Search engine optimization isn’t about being number one for a specific word or phrase — it’s about ranking well and driving traffic with many different words and phrases. The term “search engine” is often used generically to describe both crawler-based search engines and human-powered directories. These two types of search engines gather their listings in radically different ways.
Crawler-Based Search Engines
The search engines use robot web crawlers which go out periodically to all the pages the search engine already knows about (frequency based on importance!) and collects the latest information on that page (since pages change over time). Among other items they collect are the links on the page. The links are compared to the list of known pages and any unknown pages are put into another queue (based on the importance of the referring page!) to be crawled by the robot.
Human-Powered Directories
A human-powered directory, such as the Open Directory, depends on humans for its listings. You submit a short description to the directory for your entire site, or editors write one for sites they review. A search looks for matches only in the descriptions submitted.
Changing your web pages has no effect on your listing. Things that are useful for improving a listing with a search engine have nothing to do with improving a listing in a directory. The only exception is that a good site, with good content, might be more likely to get reviewed for free than a poor site.
There are three items combine to most assure that search engines will discern the keywords you want applied to a page. These elements are the page title, the text on the page, and the text of the link going to that page.
The title is a standard tag found in the head section of an html – or web page – file. This text can be read in the window frame for the internet browser and is also displayed as the link name in search engine results.
The text can be displayed within a large variety of tags within the body section of the html file. It is important that there be text one way or another, sites with emphasis on design may render text into images, and in this case alternatives must be found to make the text accessible to the search engines.

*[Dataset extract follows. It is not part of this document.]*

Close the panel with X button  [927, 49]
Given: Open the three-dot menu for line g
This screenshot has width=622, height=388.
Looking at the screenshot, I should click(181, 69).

The link text is the most often overlooked of the BIG THREE. How often do you still see the words click here? Most search engine ranking algorithms follow a logic which equates link text with actual content. In other words if the link says click here the search engine believes the page is about clicking here, but if the link says Benny Hinn Ministries – from Living Word, then, as far as the search engines are concerned, the page probably has something to do with – you guessed it, Living Word and Benny Hinn Ministries.
Remember that sometimes the title will contain more than just the keywords you are targetting. These examples show how title, text and link text have been so ordered to indicate the content of the pages and the target audience, at least in search terms.
One other important aspect of search engine success is your link strategy – or how you get other sites to link to your site. Links from other sites to your site are important in the first place for discovery, secondly for relevance, and finally for importance – three terms used widely in the discussion of search engine ranking.